Which sort of brings us to the (slightly underused) falling man himself, the performance artist turning up here and there to hang in the air like a never answered question mark, always arrested but never explaining his motivations, just suspended somewhere between take-off and landing, available for whatever interpretations you want to hang on him... like a gravity’s angel, if you will. (Yes, I’m all about the obscure Laurie Anderson references today.) Lianne refers to him as a fallen angel – here’s a bit of religious symbolism turned upside-down, methinks: it’s all very easy to shoot the messenger, blame the fallen angel/Satan/The Great Satan, yet the world is made of people and we’re the ones actually doing anything. Again; Falling Man is great at symbolism, great at metaphor, perhaps not so great at actually drawing characters and telling their story. As if DeLillo got just a little too caught up in Saying Something about his big subject (which can also lead to rather hokey lines such as the one about children not needing white crayons since they have white paper).

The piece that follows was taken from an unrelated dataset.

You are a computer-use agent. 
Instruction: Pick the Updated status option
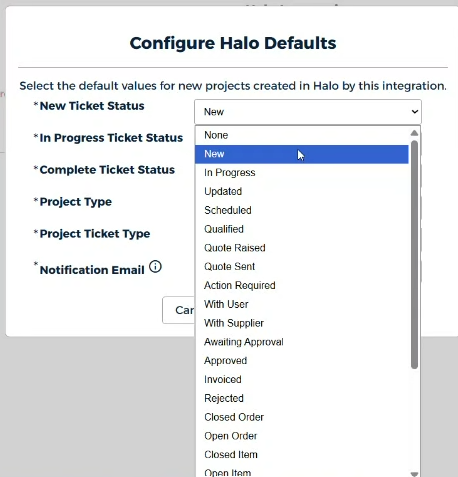302,192
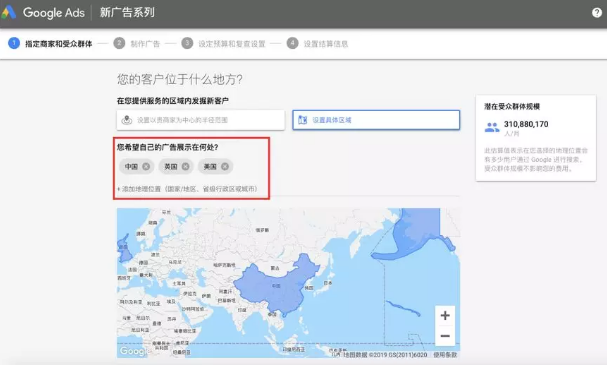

The ending is stunning, though, even more so than the beginning. He takes the B plot that’s been popping up here and there and fuses it with the main one in one of the most incredible scene shifts I’ve read – I went back and read the last few pages at least three times. Let X = X. He almost – almost – brings it all together, the symbolism of the attack and the reality of the people affected by it, and for that he deserves 4/5 , if not by a huge margin.
'Cause when love is gone, there's always justice.
And when justice is gone, there's always force.
And when force is gone, there’s always... Mom. Hi, Mom!